Oct 14

Podiobooks Gondor-Hosted Performance Analysis with NewRelic

Podiobooks is now part of Scribl.com! This post was written in 2012 when we had first converted podiobooks over to Django.

So Podiobooks.com is finally stabilizing after our initial push to get the critical features up and working again.

While we are still formulating the best plan to add the features that require some sort of user authentication, the ‘anonymous’ features have stabilized. One of my major concerns from our emergency launch was performance. While we’d been cooking up the Django version of the Podiobooks codebase for three years, performance tuning was hardly our biggest concern.

So when we set up our Django hosting at Gondor, I opted for a pretty big setup – two dedicated instances with 1GB of RAM each, with Django/gUnicorn app servers running on one, and the Redis cache/Postgres database instances running on the other.  While I think that Gondor’s prices for such instances are very good. Podiobooks is a site that primarily subsists on donations, so the lower we can get costs, the more money we can give to the authors and the folks that keep the site running.

To try and get a feel for how the site is performing, I installed the NewRelic application performance monitoring suite on the Podiobooks production instance. With NewRelic set up as a filter on top of the Podiobooks wsgi.py, it has amazing powers to analyze pretty much every aspect of your application’s performance, from the time it takes the browser to load the page, process the DOM and load assets, to the time it takes database queries to run. For queries it sees as running slowly, it automatically runs an Explain Plan on them, so you can quickly determine how to optimize them.

Here’s the chart that I find the most interesting. Along the Y axis is the response time of the application – how long it took to process the request and return data to the browser. This is the purest measure of your app’s performance, since it only includes your code, not the impacts of the network, their browser, loading images, etc.  We’ll look at that impact in a minute. For now, take a look at the X axis. This shows the number of requests handled per minute.

(Charts have expired, sorry!)

So, why is this important? In short – it shows clearly that the more requests per minute that Podiobooks is getting, the better the response time is. So, we’re not getting swamped with requests and getting slower the more people that hit the site.  This is super good news.

You might wonder how it’s possible that the performance is better with more simultaneous hits, and the answer is caching.  The Redis cache is set to last 5 minutes for most pages right now, so if you get a lot of hits within a 5 minute period, few of them will have to wait for the page to get cooked up by the database and app server, they just get a cached version streamed out of Redis back to their browser.  As requests slow down, the chances that any given user is going to get a ‘stale’ page that has to get refreshed and not just served out of the cache increases.

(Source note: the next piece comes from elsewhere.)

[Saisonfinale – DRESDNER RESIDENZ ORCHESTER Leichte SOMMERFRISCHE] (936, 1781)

You can also look at the dot color to see that right around 8PM mountain time is when we get the highest simultaneous traffic to the site.

Once thing that we’ve noticed looking at the Google Analytics traffic to the site is that in terms of pure hits to the site, the iTunes Music Store is by far our biggest ‘user’. Since most of the titles on Podiobooks.com are also listed in the Music Store (as podcasts), the Music Store crawler is regularly checking on all the feeds to see if anything has changed. So making those RSS feed views as low-impact to folks browsing the site as possible was important.

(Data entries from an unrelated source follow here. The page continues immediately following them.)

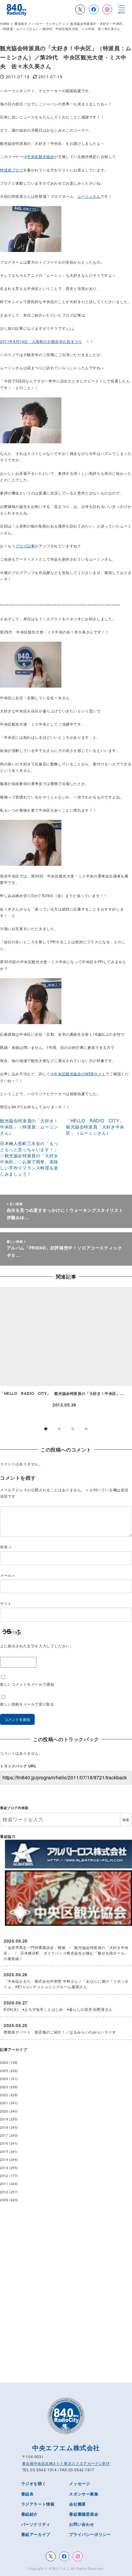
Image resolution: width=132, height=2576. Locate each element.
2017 (4, 2135)
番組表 (27, 2494)
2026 (4, 2062)
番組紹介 (29, 2514)
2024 (4, 2078)
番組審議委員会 (83, 2514)
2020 (4, 2111)
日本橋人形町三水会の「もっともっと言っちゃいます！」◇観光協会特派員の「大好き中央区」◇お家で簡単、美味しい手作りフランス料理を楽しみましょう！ (29, 1158)
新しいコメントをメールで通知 (27, 1684)
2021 (4, 2103)
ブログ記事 (25, 545)
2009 (4, 2200)
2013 (4, 2167)
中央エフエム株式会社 (66, 2447)
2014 (4, 2159)
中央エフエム (59, 2568)
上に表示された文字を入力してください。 (36, 1645)
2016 (4, 2143)
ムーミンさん (89, 196)
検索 (125, 1819)
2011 (4, 2183)
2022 (4, 2095)
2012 (4, 2175)
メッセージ (79, 2483)
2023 (4, 2087)
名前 (5, 1546)
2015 (4, 2151)
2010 (4, 2192)
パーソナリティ (35, 2524)
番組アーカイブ (35, 2534)
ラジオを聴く (33, 2483)
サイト (6, 1603)
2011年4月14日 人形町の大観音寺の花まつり (41, 341)
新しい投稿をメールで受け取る (27, 1704)
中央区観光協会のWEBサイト (79, 1073)
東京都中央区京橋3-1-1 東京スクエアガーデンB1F (66, 2463)
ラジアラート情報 (38, 2504)
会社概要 (77, 2504)
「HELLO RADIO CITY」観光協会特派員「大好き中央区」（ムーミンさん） (95, 1126)
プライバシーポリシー (90, 2534)
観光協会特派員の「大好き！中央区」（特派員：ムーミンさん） (29, 1126)
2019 (4, 2119)
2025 (4, 2070)
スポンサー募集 (83, 2494)
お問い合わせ (81, 2524)
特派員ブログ (11, 169)
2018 (4, 2127)
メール (7, 1575)
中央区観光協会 (40, 156)
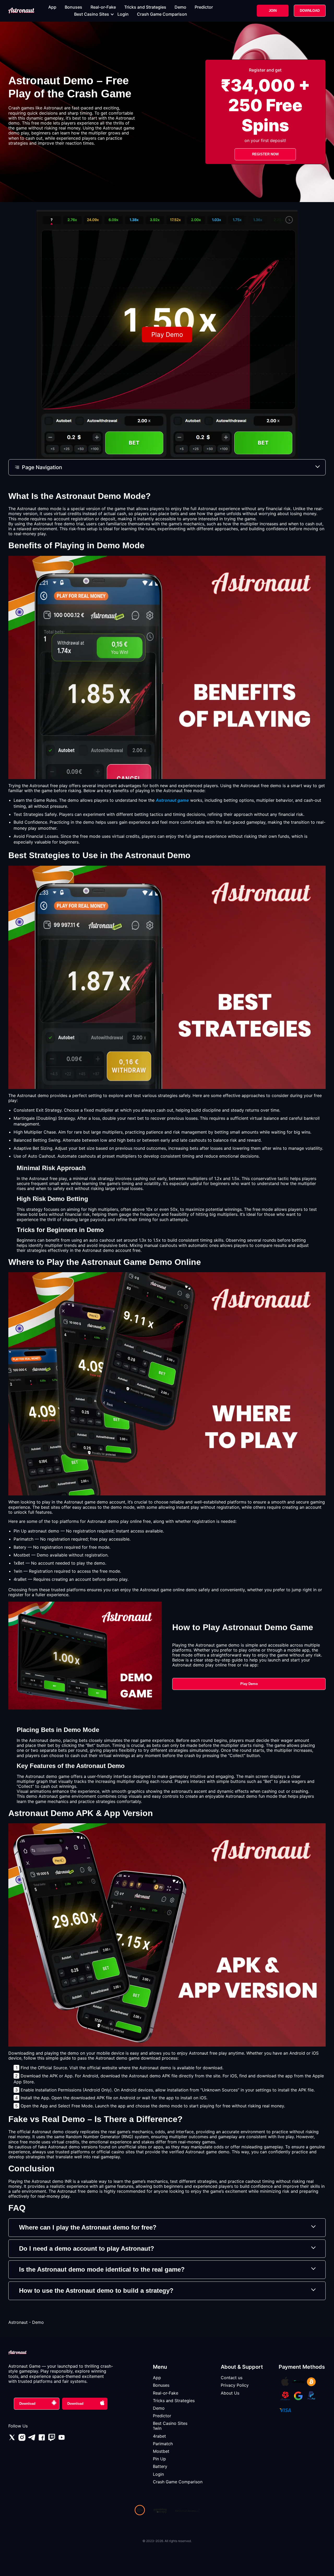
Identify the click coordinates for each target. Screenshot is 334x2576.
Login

Unfortunately, when I first looked at the ‘Slow SQL’ display in NewRelic, the queries that were underneath the RSS feeds were some of the most impactive. I had spent zero time optimizing those views and queries, and yet the vast majority of hits to the site were going through them! Luckily, a quick application of Django’s ‘select related‘ smoothed out that issue.  Long-term, we should probably be caching those views longer than 5 minutes.

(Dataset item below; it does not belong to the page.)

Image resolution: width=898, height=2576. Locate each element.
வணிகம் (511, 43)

Here’s the database-only equivalent of the application report above:

(Charts have expired, sorry!)

Query time is pretty flat with load still…again likely due to caching, both at the Django level, and natively within Postgres.

And here’s one for just the CPU time being consumed:

(Charts have expired, sorry!)

Good news all around. While I’m of course helpful that we can get the number of users on the site to increase to the point where we’d need to add more capacity…right now I think we have too much capacity, and can likely save some money by going to down a single dedicated instance.

Finally, if you are interested in the total time it takes to load pages, this graph covers that:
(Charts have expired, sorry!)

The tan color is how long it takes from when the network is done loading the HTML to when the browser declares the page to be loaded (DOM Ready), then then teal is the time from that point until the end of the ‘load’ time in the browser, so after all the images are loaded and such. Pages that have fancier CSS calculations, more images, and more JavaScript take longer in that teal zone.  Since that describes most of our pages, it’s the biggest contribution to load time. It’s also the least noticeable to most users, since the page is ‘doing something’ during that time.

Take note that even though about 1/3 of Podiobooks.com traffic is from mobile devices (often on 3G or slower networks), the network time is rarely a factor compared to the page rendering time. That’s on purpose – the pages have minimal HTML (thanks to @brantsteen), so they load over the network quickly, but then the complex CSS and JavaScript for the responsive layout kicks in, and it can take a second or two for everything to look perfect.

Let me know via Twitter if you have any questions about the site or performance tuning!



Jul 21

Django Many to Many Model Saving with Intermediary (Through) Model

I spent more time than I wanted to pulling together the solution for saving a child and its relation to its parent at the same time, while setting a value on the many-to-many model in between.

It feels like a pretty typical pattern, but the documentation and the info I found all over never quite got me there.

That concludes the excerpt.